Nowadays, peer-to-peer investing is popular in many industries such as real estate, company financing, and consumer loans. Peer-to-Peer (P2P) investing is a great way to earn a good yield in these days of extremely low (or even negative) interest rates. The risk is appropriately high as well. If you follow the steps in our checklist you can reduce the risk somewhat.
Generally, peer-to-peer investments are risky investments. However, companies such as Crowdestate does a lot of work to vet all projects on its platform to ensure that the investments are safe while Bulkestate store investors’ funds in Escrow until the project is fully-funded. Remember always not to invest more than you can afford to loose.

1. Don’t Invest More Than You Can Afford to Loose
Before even considering investing in a high risk investment such as peer-to-peer loans, you first ensure your financial basics are in order. This means you are debt-free and have a buffer to cover at least 3 months of expenses.
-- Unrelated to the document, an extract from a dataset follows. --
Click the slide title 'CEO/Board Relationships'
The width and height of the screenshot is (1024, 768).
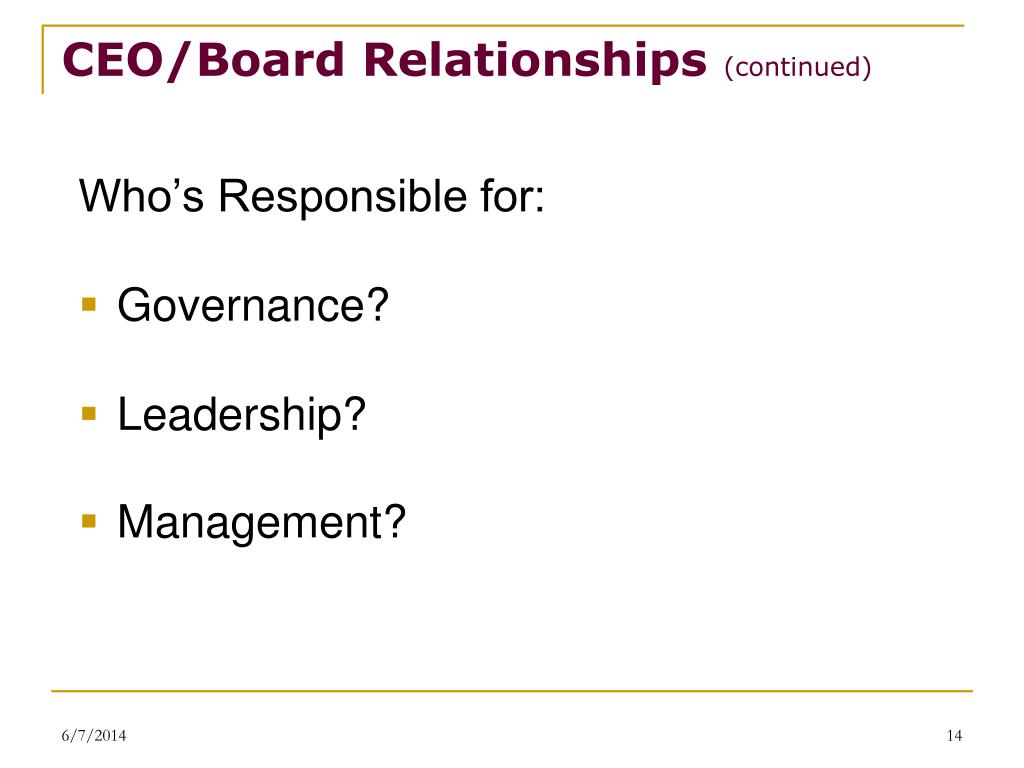(x=384, y=59)
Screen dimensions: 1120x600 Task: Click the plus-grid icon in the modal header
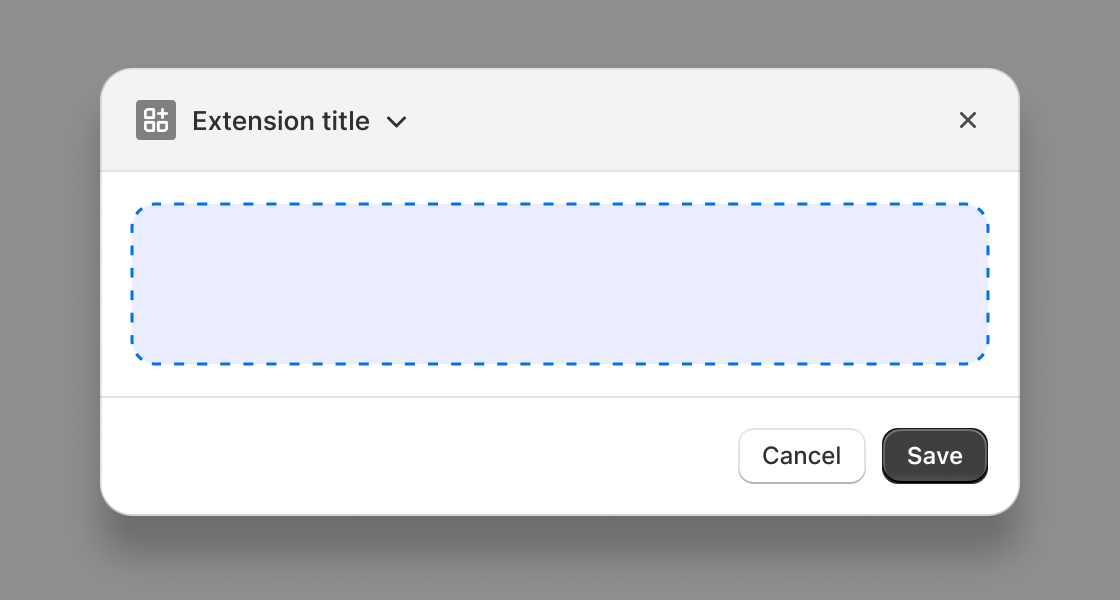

If you have this covered, you could think of investing a maximum of 10% of your net worth on peer-to-peer platforms.
2. Start With a Small Sum First
Start with a smaller sum of just 100 euro or USD, or even less. With peer-to-peer investing platform like CrowdEstate, you can start with a minimum of 100 euro while with Bulkestate, you can invest as little as €50. Like this you can get comfortable with the way the platform works, and you can also see if you can actually withdraw money without too much trouble.
Financial regulations are constantly evolving and increasing globally and many peer-to-peer platforms are starting to request KYC (know your customer) documentation that not everyone can provide, such as a utility bill in your name on your address. You don’t want to find this out only after transferring 10,000$ to their platform.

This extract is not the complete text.